- EXERCISE OBJECTIVE
Please pull out the lines starting with the one that contains "This screenshot has width=1080, height=507." and going on through the one that contains "Looking at the screenshot, I should click(x=631, y=268).", both included, and reproduce them word for word.

[Some records]
— begin —

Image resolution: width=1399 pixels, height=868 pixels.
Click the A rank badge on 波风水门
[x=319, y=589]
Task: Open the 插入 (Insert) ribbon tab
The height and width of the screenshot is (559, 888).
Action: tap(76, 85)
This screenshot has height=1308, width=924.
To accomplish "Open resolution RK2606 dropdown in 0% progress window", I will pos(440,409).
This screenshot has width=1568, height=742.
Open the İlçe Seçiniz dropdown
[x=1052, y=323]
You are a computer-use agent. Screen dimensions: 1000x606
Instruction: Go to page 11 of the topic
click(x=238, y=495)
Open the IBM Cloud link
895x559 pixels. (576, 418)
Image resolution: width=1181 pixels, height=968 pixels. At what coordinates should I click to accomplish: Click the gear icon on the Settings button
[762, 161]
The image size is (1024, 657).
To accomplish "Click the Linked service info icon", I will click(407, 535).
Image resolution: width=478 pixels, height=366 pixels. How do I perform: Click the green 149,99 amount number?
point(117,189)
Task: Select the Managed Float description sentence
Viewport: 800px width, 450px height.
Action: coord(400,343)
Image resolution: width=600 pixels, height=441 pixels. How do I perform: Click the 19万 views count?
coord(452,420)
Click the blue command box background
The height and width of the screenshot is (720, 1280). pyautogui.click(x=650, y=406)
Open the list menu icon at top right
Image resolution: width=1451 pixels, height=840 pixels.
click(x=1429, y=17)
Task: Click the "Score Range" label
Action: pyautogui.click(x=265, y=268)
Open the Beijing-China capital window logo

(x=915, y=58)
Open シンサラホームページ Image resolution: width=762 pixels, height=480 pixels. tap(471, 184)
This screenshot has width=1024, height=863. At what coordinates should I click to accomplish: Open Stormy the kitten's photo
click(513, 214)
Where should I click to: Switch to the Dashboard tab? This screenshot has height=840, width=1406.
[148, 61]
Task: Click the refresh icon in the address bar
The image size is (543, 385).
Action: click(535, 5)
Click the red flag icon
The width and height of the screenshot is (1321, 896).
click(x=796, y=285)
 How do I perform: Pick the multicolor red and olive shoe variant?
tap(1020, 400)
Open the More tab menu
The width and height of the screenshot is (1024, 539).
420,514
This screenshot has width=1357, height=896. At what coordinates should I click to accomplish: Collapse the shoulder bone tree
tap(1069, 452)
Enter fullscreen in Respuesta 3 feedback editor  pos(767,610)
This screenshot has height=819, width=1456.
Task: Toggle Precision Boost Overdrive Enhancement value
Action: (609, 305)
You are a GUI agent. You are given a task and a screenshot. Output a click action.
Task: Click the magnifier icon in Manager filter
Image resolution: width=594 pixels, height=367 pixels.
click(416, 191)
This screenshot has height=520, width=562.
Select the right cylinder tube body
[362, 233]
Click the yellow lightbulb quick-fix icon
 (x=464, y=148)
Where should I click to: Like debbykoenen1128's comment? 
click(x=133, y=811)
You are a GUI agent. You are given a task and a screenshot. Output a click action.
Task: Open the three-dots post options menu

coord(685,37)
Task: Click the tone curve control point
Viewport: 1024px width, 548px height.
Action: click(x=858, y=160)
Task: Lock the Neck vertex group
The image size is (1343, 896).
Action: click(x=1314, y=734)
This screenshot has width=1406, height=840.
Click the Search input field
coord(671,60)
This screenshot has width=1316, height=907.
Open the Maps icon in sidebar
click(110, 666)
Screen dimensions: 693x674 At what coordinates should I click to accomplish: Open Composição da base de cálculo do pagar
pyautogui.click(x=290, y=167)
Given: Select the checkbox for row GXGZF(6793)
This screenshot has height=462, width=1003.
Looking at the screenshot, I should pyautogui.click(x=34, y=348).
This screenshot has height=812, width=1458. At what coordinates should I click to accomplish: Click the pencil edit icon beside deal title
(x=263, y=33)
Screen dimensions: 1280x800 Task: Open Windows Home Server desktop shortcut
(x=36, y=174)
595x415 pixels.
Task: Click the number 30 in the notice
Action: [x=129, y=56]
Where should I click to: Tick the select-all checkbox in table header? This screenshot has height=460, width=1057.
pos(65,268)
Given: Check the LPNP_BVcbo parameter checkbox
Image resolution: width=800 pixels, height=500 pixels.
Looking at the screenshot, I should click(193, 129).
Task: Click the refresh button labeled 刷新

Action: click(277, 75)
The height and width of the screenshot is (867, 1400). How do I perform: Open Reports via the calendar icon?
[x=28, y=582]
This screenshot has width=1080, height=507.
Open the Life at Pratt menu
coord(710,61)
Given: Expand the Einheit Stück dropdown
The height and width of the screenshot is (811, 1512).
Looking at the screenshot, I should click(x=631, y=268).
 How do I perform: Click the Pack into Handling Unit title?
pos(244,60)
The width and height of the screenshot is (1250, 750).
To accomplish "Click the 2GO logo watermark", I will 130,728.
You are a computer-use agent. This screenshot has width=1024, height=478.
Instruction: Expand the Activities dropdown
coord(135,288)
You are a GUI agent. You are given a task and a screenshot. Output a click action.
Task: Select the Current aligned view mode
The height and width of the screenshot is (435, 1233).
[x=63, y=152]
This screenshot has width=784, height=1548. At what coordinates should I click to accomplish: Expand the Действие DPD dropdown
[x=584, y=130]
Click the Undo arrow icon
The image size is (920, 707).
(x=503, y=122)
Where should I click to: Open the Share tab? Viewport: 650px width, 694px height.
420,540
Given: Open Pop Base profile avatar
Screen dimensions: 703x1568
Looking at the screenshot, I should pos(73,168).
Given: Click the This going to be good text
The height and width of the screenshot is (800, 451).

— end —

- EXPECTED ANSWER
This screenshot has width=1080, height=507.
Open the Life at Pratt menu
coord(710,61)
Given: Expand the Einheit Stück dropdown
The height and width of the screenshot is (811, 1512).
Looking at the screenshot, I should click(x=631, y=268).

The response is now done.